Large and Small Scale Adaptations to Low Oxygen Environments
- Bacterial Adaptation
- Different groups of bacteria have evolved to use nitrate ions, sulphate ions or carbon dioxide as a final electron acceptors in low oxygen environments, enabling them to live in anaerobic conditions.
- E.G. Methanogens: an anaerobic bacteria present in the digestive system of ruminants such as cows, which digest cellulose from grass cell walls into products which can be further digested. The final electron acceptor in methanogens respiratory pathway is CO2, producing methane and water.
- Mammalian Adaptation
- Marine mammals that dive for long periods of time have a range of adaptations for surviving when they cannot take in extra oxygen.
- Biochemical Adaptations
- Greater concentrations of haemoglobin and myoglobin maximises oxygen stores in muscles used for swimming, delaying onset of anaerobic respiration.

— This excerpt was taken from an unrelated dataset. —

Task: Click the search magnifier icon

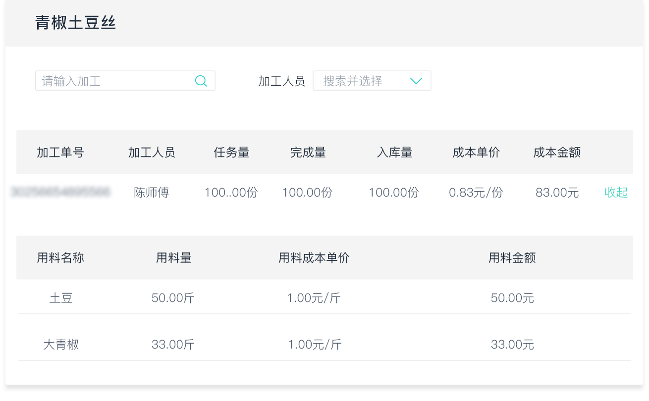Action: [x=201, y=81]
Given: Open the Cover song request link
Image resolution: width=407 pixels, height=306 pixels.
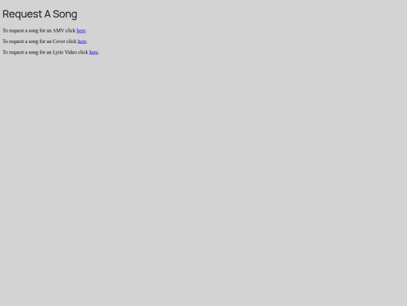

- They also have a greater tolerance for lactic acid and carbon dioxide.
- Physiological Adaptations
- A modified circulatory system means they can perform peripheral vasoconstriction, prioritising blood flow to the heart, brain and muscles for more efficient oxygen use
- They can slow the heart by 85%, resulting in bradycardia, reducing energy demand.
- They can exchange 85-95% of the air in their lungs, allowing for far more oxygen intake each breath. (Humans only exchange 15% each breath).
- Physical Adaptations
- Streamlining of the body reduces water resistance, therefore saving energy when swimming.
- Fin-shaped limbs allow for more efficient propulsion, therefore saving energy when swimming.
- Biochemical Adaptations
- Marine mammals that dive for long periods of time have a range of adaptations for surviving when they cannot take in extra oxygen.